The Home Secretary has sparked the latest row to hit the Tory party, after comments about international students prompted a rebuke from former universities minister Jo Johnson.
Suella Braverman appears to have international student numbers in her sights, as she used several media and Conservative Party conference appearances to suggest that the scale of foreign students coming to the UK to study was too high.
In an interview with The Sun newspaper over the weekend, the Home Secretary said: “We’ve also got a very high number of students coming into this country and we’ve got a really high number of dependents.
“So students are coming on their student visa, but they’re bringing in family members who can piggyback onto their student visa.
“Those people are coming here, they’re not necessarily working or they’re working in low-skilled jobs, and they’re not contributing to growing our economy.”

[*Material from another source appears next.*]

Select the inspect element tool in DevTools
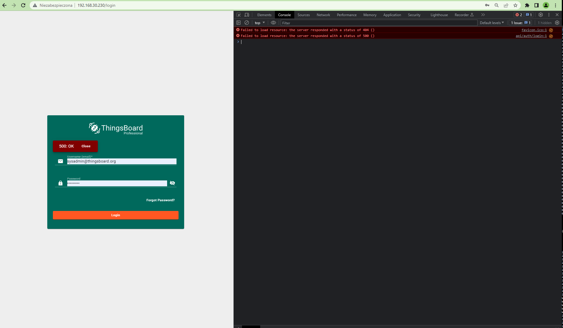Image resolution: width=563 pixels, height=328 pixels. (x=238, y=15)
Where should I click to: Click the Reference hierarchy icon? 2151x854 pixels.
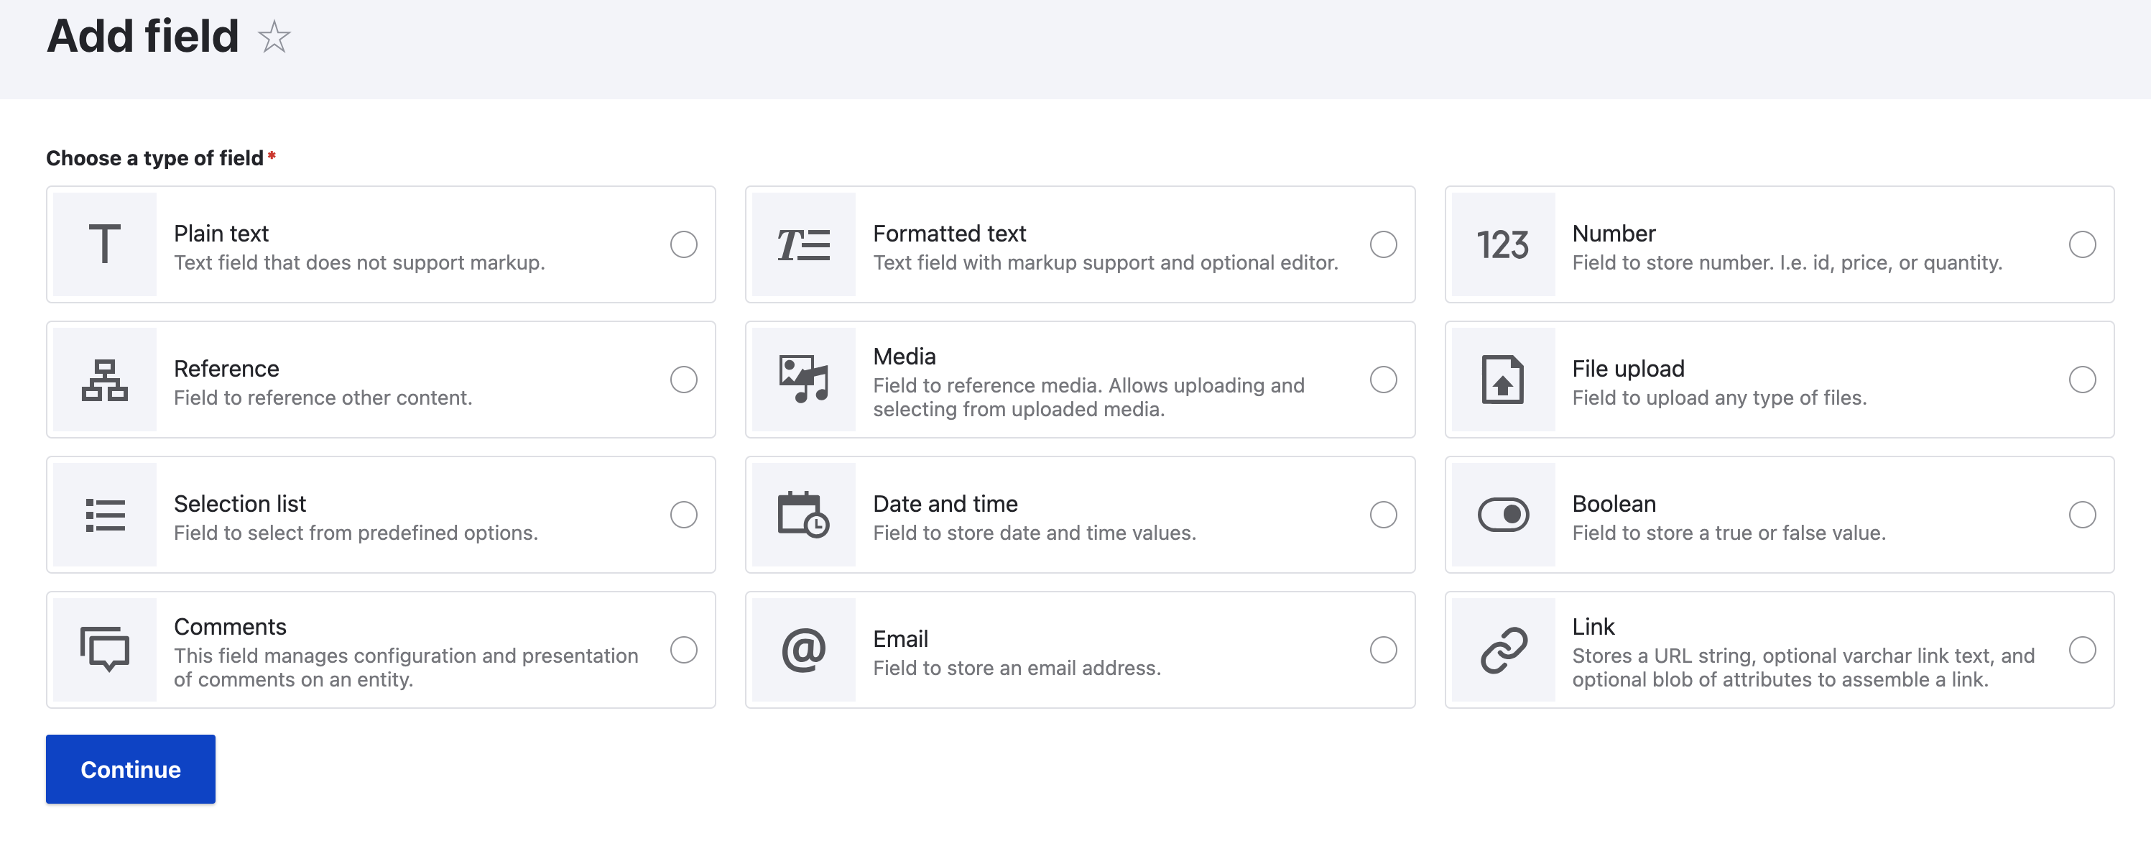(x=104, y=379)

She doubled down on the comments at the party’s conference in Birmingham, telling the Chopper’s Politics podcast that her “ultimate aspiration” would be to get net migration down into the tens of thousands while refusing to set a target for the next election.
She explained how she wanted to target student and work visas, and the dependents they can bring with them, adding: “I think we have too many students coming into this country who are propping up, frankly, substandard courses in inadequate institutions.”
The comments drew the ire of Lord Johnson, a peer and the brother of the former prime minister, who called the remarks “disappointing”.
He warned that they “bode ill for her period as Home Secretary if this is going to be her approach to, frankly, one of the most promising export industries that the UK has”.
“Our higher education sector is one of very few globally competitive industries that we have as a country,” he told Times Radio.
“If we want to be a science superpower, which is one of the Government’s objectives, you can kiss goodbye to that completely if we don’t have international students.”
He also hit out at comments by education minister Andrea Jenkyns about so-called “Harry Potter degrees”.
The minister for skills, further and higher education told a fringe event at the conference that a “skilled modern economy” required technical skills as much as it needed graduates, and criticised the “current system” for favouring degrees in “Harry Potter studies”.
“It’s a bit of an old cliche. It used to be that ‘Mickey Mouse studies’ was the favourite sort of target for attack and now it’s become Harry Potter studies. The reality is, these courses are few and far between relative to the numbers of really valuable courses that our higher education system is providing,” Mr Johnson said.
“Our universities are a really great national asset for the UK and this relentless uni-bashing is a bit wearisome, so I would urge ministers to go easy on the sort of relentless negativity about a sector which is really one of our great strengths as a country.”